Abby Winters Mya May 2026

Mya wasn’t hard to spot. She was the one not pretending to read a newspaper. She was the one with the spill of copper hair caught in a messy knot, a single silver locket resting in the hollow of her throat, and eyes the color of a stormy sea. She was the one watching Abby with a calm, unnerving patience.
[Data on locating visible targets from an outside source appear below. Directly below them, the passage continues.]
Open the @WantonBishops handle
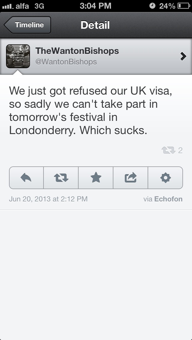The image size is (192, 340). click(66, 62)
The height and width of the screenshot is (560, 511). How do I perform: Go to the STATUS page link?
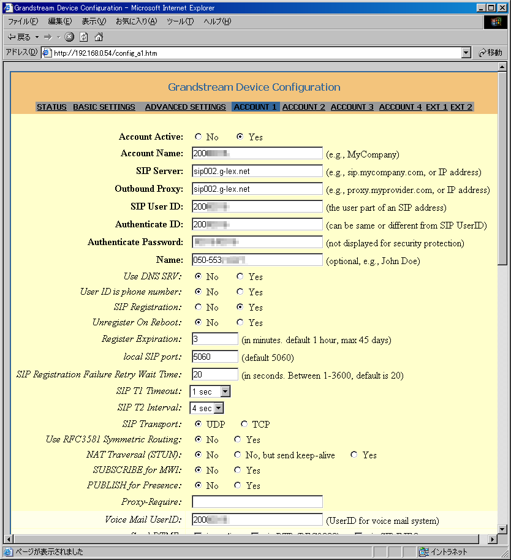click(x=51, y=107)
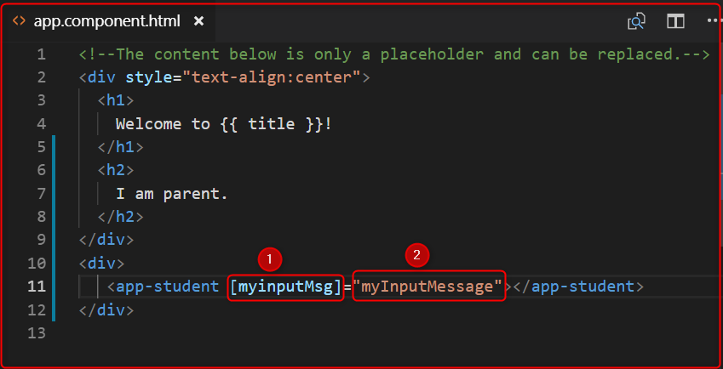Open the changes preview icon in the editor toolbar
This screenshot has width=723, height=369.
coord(636,21)
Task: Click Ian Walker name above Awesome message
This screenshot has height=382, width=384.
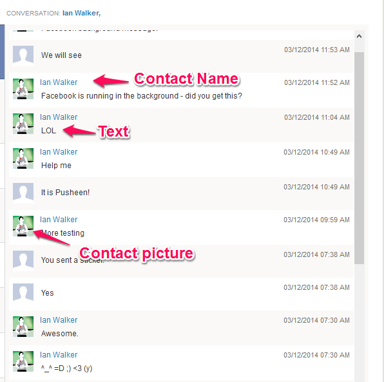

She unfolded the napkin. A string of numbers and a crude map. “If this is a trap…” abby winters mya

This was their fourth meeting, though “meeting” was too kind a word. The first was a brush of hands on a crowded subway, a folded note left in Abby’s palm. The Blue Heron. Thursday. 4 PM. The second was a dead drop in a library book, a microfilm the size of a thumbnail. The third was a whispered warning in a museum gallery: They know your face. Mya wasn’t hard to spot

“This one’s free.” Mya leaned forward, and Abby caught a whiff of something clean and sharp—rainwater and cedar. “The shipment isn’t weapons, Abby. It never was.” She was the one watching Abby with a

“Memories.” Mya’s smile faded. “Specific ones. Wiped from the minds of three diplomats two years ago. A neural archive. They’re going to auction them to the highest bidder. The truth about the Baltic ceasefire. The real reason the envoy from Khazad vanished. Your last mission, the one in Prague that went sideways? That wasn't a leak, Abby. That was a test run.”

“I’m careful,” Abby replied, shrugging off her coat. Underneath, she wore a simple black sweater. No jewelry, no identifiers. Mya, in contrast, wore a chunky turquoise ring that seemed to catch the dim light and hold it hostage.

But she was a professional. And professionals knew that trust was a luxury, but a common enemy was a currency.